Bowman’s voice on opening night was edgy, throbbing with vibrato on her top notes and hollow on her low notes. Her enunciation was so poor that many of Tim Rice’s delicious lyrics, such as "That's what they call me/so Lauren Bacall me," were not projected and sometimes were not even audible. Compounding Bowman’s problems was a strange accent (she pronounced “not” as “nawt”) that was as false to Buenos Aires as to Broadway.

In Bowman’s defense, Evita is a bitch of a part, and I don’t refer only to the character’s personality. Its vocal range requires pyrotechnic descents from soprano into chest voice, sensuous dancing, and serious acting. Yet for the right woman — LuPone and her Broadway successor Loni Ackerman, for example — the Evita role can be a magnificent showcase.

Josh Young, on the other hand, was spectacular — the best Ché I’ve seen since Patinkin, mocking the Peróns with a rich voice, precise articulation, and charismatic presence. In the original version, director Harold Prince insisted that the character should suggest Che Guevara, who was Argentinean by birth. Accordingly, Patinkin was clothed in army fatigues like the revolutionary Guevara. In the 1996 film of Evita, the character became an anonymous peasant worker, as he appears here.

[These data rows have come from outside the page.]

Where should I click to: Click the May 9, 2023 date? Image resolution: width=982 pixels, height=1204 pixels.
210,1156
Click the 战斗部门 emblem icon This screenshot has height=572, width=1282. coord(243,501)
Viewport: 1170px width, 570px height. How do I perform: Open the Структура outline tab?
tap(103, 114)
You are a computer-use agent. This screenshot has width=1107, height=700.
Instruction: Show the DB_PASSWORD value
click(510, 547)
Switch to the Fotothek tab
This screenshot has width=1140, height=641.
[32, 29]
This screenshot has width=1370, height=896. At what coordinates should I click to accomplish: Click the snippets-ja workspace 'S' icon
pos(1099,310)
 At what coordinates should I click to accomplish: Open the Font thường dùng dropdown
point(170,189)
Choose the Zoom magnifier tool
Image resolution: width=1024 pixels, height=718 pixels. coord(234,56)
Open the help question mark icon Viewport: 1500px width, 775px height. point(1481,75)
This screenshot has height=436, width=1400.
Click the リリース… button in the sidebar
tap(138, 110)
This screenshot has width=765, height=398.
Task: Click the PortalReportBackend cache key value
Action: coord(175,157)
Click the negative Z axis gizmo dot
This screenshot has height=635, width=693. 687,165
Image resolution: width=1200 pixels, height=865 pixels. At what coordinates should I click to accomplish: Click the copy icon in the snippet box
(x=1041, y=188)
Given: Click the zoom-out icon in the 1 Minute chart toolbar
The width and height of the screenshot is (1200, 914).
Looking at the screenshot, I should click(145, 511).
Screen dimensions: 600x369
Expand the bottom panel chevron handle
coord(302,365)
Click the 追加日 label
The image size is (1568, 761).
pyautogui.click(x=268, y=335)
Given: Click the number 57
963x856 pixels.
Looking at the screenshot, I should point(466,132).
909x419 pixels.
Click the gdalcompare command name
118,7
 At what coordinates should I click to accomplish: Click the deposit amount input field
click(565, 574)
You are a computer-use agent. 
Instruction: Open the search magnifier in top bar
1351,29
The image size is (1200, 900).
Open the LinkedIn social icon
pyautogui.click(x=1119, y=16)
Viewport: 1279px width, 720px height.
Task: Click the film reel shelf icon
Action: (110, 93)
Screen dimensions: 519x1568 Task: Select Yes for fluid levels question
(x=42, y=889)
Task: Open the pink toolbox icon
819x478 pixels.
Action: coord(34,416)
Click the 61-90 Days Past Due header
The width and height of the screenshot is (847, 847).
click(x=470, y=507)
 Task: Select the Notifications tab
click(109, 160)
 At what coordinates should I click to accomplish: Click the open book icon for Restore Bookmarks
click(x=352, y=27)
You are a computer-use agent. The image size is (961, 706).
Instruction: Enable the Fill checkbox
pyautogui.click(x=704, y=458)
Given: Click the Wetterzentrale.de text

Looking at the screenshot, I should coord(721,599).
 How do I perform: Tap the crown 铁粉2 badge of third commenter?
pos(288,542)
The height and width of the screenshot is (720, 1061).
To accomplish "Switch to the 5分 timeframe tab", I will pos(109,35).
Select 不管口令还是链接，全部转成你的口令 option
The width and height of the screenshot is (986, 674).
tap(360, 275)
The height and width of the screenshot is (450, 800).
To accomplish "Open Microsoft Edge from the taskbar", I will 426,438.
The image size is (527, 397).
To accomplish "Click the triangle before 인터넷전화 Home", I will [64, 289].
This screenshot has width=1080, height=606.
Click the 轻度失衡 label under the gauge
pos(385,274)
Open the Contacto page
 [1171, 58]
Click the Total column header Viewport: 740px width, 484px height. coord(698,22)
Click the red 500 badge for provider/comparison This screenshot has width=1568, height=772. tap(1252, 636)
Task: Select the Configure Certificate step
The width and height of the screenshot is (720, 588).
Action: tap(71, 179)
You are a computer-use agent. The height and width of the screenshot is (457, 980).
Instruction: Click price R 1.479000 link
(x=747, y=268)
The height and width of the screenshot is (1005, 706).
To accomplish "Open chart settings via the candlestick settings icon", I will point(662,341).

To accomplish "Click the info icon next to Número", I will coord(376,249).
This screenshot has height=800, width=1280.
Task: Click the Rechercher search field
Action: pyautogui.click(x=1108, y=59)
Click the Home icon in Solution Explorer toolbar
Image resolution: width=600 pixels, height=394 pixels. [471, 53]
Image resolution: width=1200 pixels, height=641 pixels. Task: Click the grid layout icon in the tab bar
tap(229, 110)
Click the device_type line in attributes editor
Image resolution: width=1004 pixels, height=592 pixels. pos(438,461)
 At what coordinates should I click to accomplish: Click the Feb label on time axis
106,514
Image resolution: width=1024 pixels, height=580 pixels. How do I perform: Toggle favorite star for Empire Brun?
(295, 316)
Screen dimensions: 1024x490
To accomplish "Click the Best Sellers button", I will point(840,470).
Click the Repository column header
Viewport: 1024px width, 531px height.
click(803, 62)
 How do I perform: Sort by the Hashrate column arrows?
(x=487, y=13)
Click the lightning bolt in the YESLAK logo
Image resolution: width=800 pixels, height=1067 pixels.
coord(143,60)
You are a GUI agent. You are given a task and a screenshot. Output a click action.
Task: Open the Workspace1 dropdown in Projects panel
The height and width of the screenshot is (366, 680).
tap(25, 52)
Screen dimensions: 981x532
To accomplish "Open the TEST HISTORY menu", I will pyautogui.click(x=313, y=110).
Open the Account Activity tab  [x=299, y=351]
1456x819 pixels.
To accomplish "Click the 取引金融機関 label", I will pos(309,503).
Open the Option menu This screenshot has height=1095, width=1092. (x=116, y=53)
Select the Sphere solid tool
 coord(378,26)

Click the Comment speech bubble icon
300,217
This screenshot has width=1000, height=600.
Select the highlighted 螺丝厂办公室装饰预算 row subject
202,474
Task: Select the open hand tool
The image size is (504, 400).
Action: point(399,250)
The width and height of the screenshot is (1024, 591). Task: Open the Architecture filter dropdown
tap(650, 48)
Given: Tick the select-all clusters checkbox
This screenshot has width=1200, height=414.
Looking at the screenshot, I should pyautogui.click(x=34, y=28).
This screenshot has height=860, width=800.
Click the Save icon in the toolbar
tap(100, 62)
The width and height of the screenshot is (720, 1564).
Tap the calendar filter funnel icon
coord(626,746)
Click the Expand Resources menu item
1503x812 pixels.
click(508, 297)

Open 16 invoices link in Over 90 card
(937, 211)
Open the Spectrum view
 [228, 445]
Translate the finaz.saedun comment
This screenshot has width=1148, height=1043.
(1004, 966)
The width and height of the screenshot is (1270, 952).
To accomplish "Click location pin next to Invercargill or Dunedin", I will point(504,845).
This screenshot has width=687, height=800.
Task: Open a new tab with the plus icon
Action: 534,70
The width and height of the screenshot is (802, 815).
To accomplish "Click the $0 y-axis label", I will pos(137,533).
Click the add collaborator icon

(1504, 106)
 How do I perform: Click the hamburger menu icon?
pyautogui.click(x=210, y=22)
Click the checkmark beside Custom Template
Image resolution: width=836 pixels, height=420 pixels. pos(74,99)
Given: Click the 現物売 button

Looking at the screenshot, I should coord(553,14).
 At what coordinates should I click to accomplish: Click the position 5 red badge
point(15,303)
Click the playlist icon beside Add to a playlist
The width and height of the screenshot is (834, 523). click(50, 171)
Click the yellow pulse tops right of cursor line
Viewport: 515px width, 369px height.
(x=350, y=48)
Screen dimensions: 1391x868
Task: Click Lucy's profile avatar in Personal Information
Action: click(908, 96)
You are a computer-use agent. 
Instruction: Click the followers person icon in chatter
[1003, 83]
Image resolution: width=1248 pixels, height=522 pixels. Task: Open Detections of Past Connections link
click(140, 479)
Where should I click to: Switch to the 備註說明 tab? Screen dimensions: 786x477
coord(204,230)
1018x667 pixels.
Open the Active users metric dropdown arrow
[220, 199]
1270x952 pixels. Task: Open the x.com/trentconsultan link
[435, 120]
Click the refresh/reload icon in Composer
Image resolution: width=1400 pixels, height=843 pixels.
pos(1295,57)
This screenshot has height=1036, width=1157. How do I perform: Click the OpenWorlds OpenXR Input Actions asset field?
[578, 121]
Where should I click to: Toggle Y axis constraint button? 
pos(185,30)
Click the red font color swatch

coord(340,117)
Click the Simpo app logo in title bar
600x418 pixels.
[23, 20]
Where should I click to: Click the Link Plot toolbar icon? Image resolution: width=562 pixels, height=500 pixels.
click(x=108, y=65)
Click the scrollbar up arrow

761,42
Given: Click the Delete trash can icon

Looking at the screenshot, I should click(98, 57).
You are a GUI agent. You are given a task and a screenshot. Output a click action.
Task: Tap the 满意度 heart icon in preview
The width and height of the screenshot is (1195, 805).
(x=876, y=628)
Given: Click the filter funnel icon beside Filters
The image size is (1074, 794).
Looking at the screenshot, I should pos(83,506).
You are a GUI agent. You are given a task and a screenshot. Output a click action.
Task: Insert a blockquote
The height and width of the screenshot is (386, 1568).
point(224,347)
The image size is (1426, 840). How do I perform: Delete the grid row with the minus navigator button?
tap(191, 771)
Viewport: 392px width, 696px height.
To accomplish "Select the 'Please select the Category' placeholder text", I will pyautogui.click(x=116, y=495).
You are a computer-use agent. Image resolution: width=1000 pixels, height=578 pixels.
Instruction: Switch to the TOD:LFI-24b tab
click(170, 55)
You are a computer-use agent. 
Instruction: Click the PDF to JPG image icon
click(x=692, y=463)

Sean MacLaughlin as the general-turned-dictator Juan Perón projected strongly even when whispering. And when he raised his voice, it had clarion brilliance. Christopher Johnstone, as the tango singer whom Evita discards after he’s served his purpose, was suave and sympathetic with an attractive voice.

A few suggestions

The whole production had to grapple with a change wrought by time. Economics necessitated a much smaller cast and orchestra. Instead of mobs on stage, we saw projected historic film and 18 people crisscrossing rapidly in an attempt to simulate crowds. The much-reduced pit band had only four string players and two brass while percussion and electronics predominated. On the plus side, Rob Ashford’s choreography added tango and paso-doble flavor.

Up-tempo, catchy songs like “Buenos Aires,” “Oh What a Circus,” “High Flying Adored,” and “Rainbow High” (“They need to adore me/So Christian Dior me”) lacked sizzle because they were staged poorly.

Because four decades have elapsed since the 1970s, many in the audience don’t know the Peróns’ dark history. The show skips quickly from one event to another with inadequate exposition. It would be helpful to add lucid transitions through stage business, but little was attempted. A scene that propels the plot and marks a turnaround in Evita’s fortunes, “The Rainbow Tour,” lacked specificity, and it was hard to follow what happened when Eva visited Europe.

The show ends with Eva’s death from cancer at age 33, and this production adds a reincarnation of her standing on the balcony where earlier she had sung, “Don’t Cry For Me Argentina.”

In the case of Evita, truth may be stranger than fiction: After Evita’s death in 1952, Juan Perón was thrown out of the country by a military coup, and Evita’s embalmed corpse was removed from public view by the new dictatorship. Nineteen years later, it was exhumed and flown to Madrid, where Perón and his third wife, Isabel, kept the body on a platform next to their dining room table. Perón came out of exile in 1973 and was re-elected president of Argentina. He died the following year, and Isabel became the first female president — the dream that was denied to Evita.

What, When, Where

Evita. Music by Andrew Lloyd Webber; lyrics by Tim Rice; Michael Grandage directed. June 17-22, 2014 at the Academy of Music, Broad and Locust Sts., Philadelphia. 215-731-3333 or www.kimmelcenter.org/broadway.